Cilia-related inherited retinal dystrophy: uncovering fundamental disease mechanism and designing patient-oriented impact

Prof Oliver Blacque and Ms Ailís Moran, University College Dublin

Commencing in 2019, this 3-year project is co-funded by Fighting Blindness and the Irish Research Council (IRC) under the IRC Enterprise Partnership Postgraduate Scheme. Through this study, Prof Blacque and PhD student Ailís Moran aim to unearth important fundamental cilia biology relevant to ciliopathy diseases. We spoke with Prof Blacque to learn a little more.

Professor Oliver Blaque and Ailis Moran

Can you tell us a little more about your research project?

A few years ago, through studying the ‘eyeless’ nematode worm (C. elegans), our lab discovered that that a protein called Rab28 operates in a type of cilia called the primary cilia. Since then, we and others groups have shown that, in mice and zebrafish, this Rab28 protein functions in the photoreceptor cell’s outer segment (modified cilium). Cilia are slender, microscopic, hair-like structures that extend from the surface of nearly all mammalian cells, including retinal cells.

They act like microscopic train-tracks, and allow the transport of vital molecules from one end of the photoreceptor to the other. Dysfunction or defects in cilia are now understood to underlie a number of genetic forms of retina conditions such as cone-rod dystrophy, Usher syndrome, Bardet-Biedel syndrome and Alström Syndrome. Collectively, these are termed ciliopathies. However, despite progress, we still know very little about what exactly Rab28 is doing in cilia, how its function relates to ciliopathy proteins, and how its disruption causes blindness.

This project aims to increase our understanding of Rab28 and potential role in cone-rod dystrophy. In addition, together with Fighting Blindness, this project will develop patient-oriented strategies towards greater public awareness and engagement of ciliopathy-related IRDs.

What attracted you to retinal research?

During my postdoctoral research, I worked on a ciliopathy disorder called Bardet-Biedl syndrome (BBS). Thus, from the outset, I was interested in the role that cilia play in the retina. On arriving at UCD, there were a number of groups there studying retinal research which again encouraged me.

Retinal research is also particularly attractive to me because of the emerging notion that therapeutic endpoints can be achieved by uncovering the secrets of cilium biology.

Within the next five years, where do you expect great advances to be made in vision research?

Gene editing techniques that precisely engineer patient mutations in animal models represents a paradigm shift towards better understanding of disease mechanisms and routes to therapy.

What are your other interests?

I am broadly interested in understanding the fundamental mechanisms by which primary cilia are built and maintained, including how molecular barriers at the base of cilia control the entry and exit of molecules into the structure.

■ Extracted information:

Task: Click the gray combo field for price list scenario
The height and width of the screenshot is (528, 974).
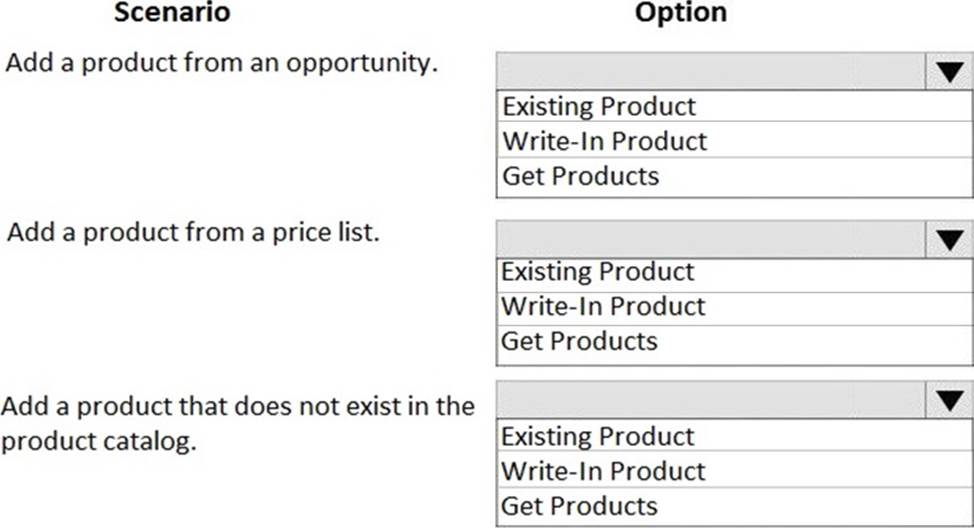Action: pos(710,238)
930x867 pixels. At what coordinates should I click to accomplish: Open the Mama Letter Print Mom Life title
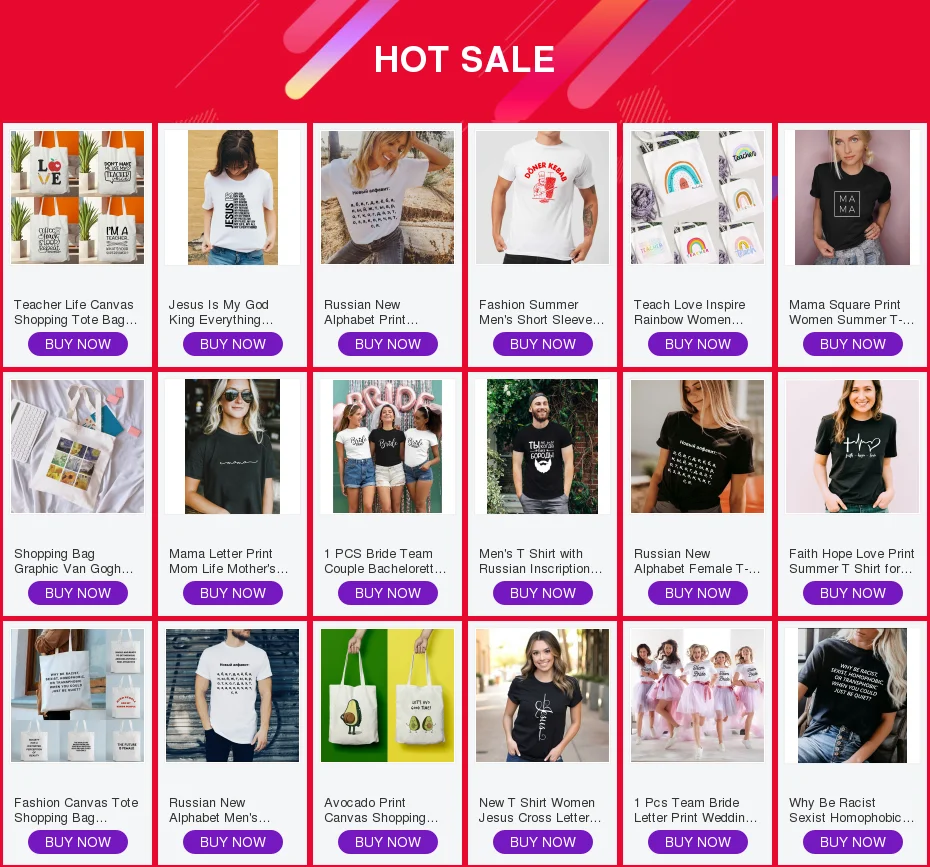(x=228, y=561)
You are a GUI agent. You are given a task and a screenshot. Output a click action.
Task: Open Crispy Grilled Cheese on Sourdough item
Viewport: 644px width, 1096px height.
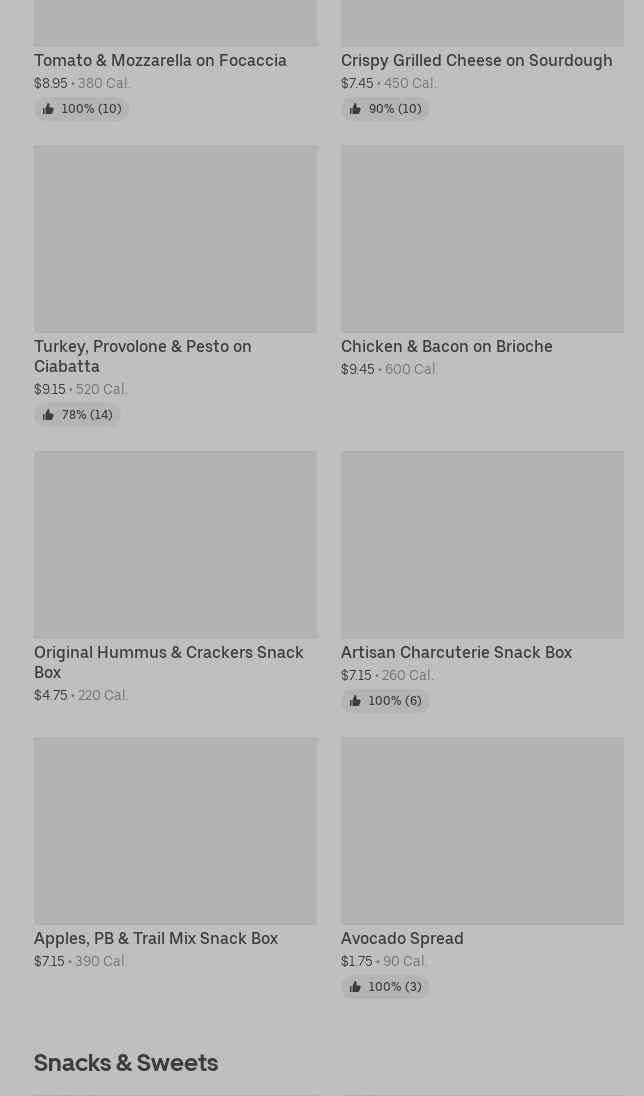click(476, 60)
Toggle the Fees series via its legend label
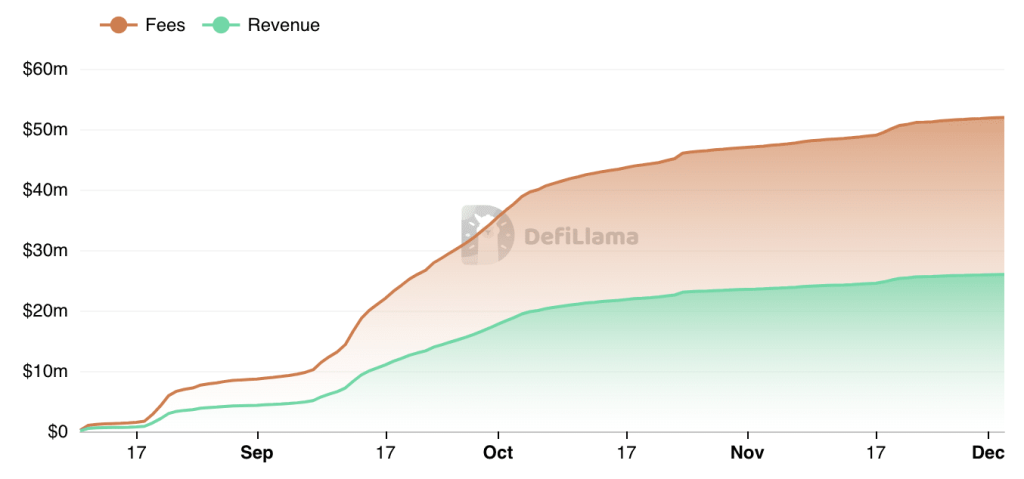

■ What is expected: List the retinal conditions that the interview on cilia-related retinal dystrophy names as genetic forms underlain by dysfunction or defects in cilia.

■ Response to this task:
- Cone-rod dystrophy
- Usher syndrome
- Bardet-Biedel syndrome
- Alström Syndrome